We included acute ischemic stroke (AIS) patients who received recombinant tissue plasminogen activator (rt-PA) at three stroke centers via either interhospital transfer or direct presentation and compared the clinical outcomes and time metrics to analyze the impact of interhospital transfer on intravenous thrombolysis (IVT). We retrospectively enrolled patients with AIS admitted to three stroke centers from October 1, 2016, to June 1, 2018. Patients treated with rt-PA were classified into the transfer and direct groups. We collected the patients' general information and time points. Statistical analyses were conducted to examine differences in the clinical outcomes and time metrics between the two groups. A total of 326 patients were enrolled, including 84 patients in the transfer group and 242 in the direct group. The transfer group had a longer onset-to-door time (OTD) (124.5 ± 50.6 min versus 83.2 ± 47.2 min, P < 0.01) but a shorter door-to-needle time (DNT) (53.0 ± 26.3 min versus 81.5 ± 31.1 min, P < 0.01), and the stroke onset-to-needle time was 177.4 ± 51.0 min versus 164.7 ± 53.3 min (P = 0.057). Compared with the direct group, the transfer group achieved similar modified Rankin scale (mRS) 0-2 outcomes (59.5% versus 58.7%, P = 0.768). Interhospital transfer was not an independent risk factor associated with a poor outcome at 90 days. In three Chinese municipal stroke centers, patients with an AIS referral have a longer OTD but a shorter DNT. DNTs of municipal hospitals were far longer than the current international standard, and their improvement is an important task.

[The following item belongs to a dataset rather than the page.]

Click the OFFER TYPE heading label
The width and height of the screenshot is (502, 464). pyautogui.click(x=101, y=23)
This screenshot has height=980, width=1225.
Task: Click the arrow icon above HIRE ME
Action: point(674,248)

我们纳入了通过院内转院或直接就诊在三个卒中中心接受重组组织型纤溶酶原激活剂(rt-PA)治疗的急性缺血性卒中(AIS)患者,并比较了临床结局和时间指标,以分析院际转院对静脉溶栓(IVT)的影响。我们回顾性纳入了 2016 年 10 月 1 日至 2018 年 6 月 1 日期间在三个卒中中心就诊的 AIS 患者。接受 rt-PA 治疗的患者被分为转院组和直接组。我们收集了患者的一般信息和时间点。进行统计学分析以检查两组间临床结局和时间指标的差异。共纳入 326 例患者,其中转院组 84 例,直接组 242 例。转院组的发病至门时间(OTD)较长(124.5±50.6 分钟与 83.2±47.2 分钟,P<0.01),但门至针时间(DNT)较短(53.0±26.3 分钟与 81.5±31.1 分钟,P<0.01),发病至针时间为 177.4±51.0 分钟与 164.7±53.3 分钟(P=0.057)。与直接组相比,转院组获得相似的改良 Rankin 量表(mRS)0-2 结局(59.5%与 58.7%,P=0.768)。院际转院不是 90 天预后不良的独立危险因素。在三个中国市级卒中中心,AIS 转诊患者的 OTD 较长,但 DNT 较短。市级医院的 DNTs 远长于当前的国际标准,改善这一情况是一项重要任务。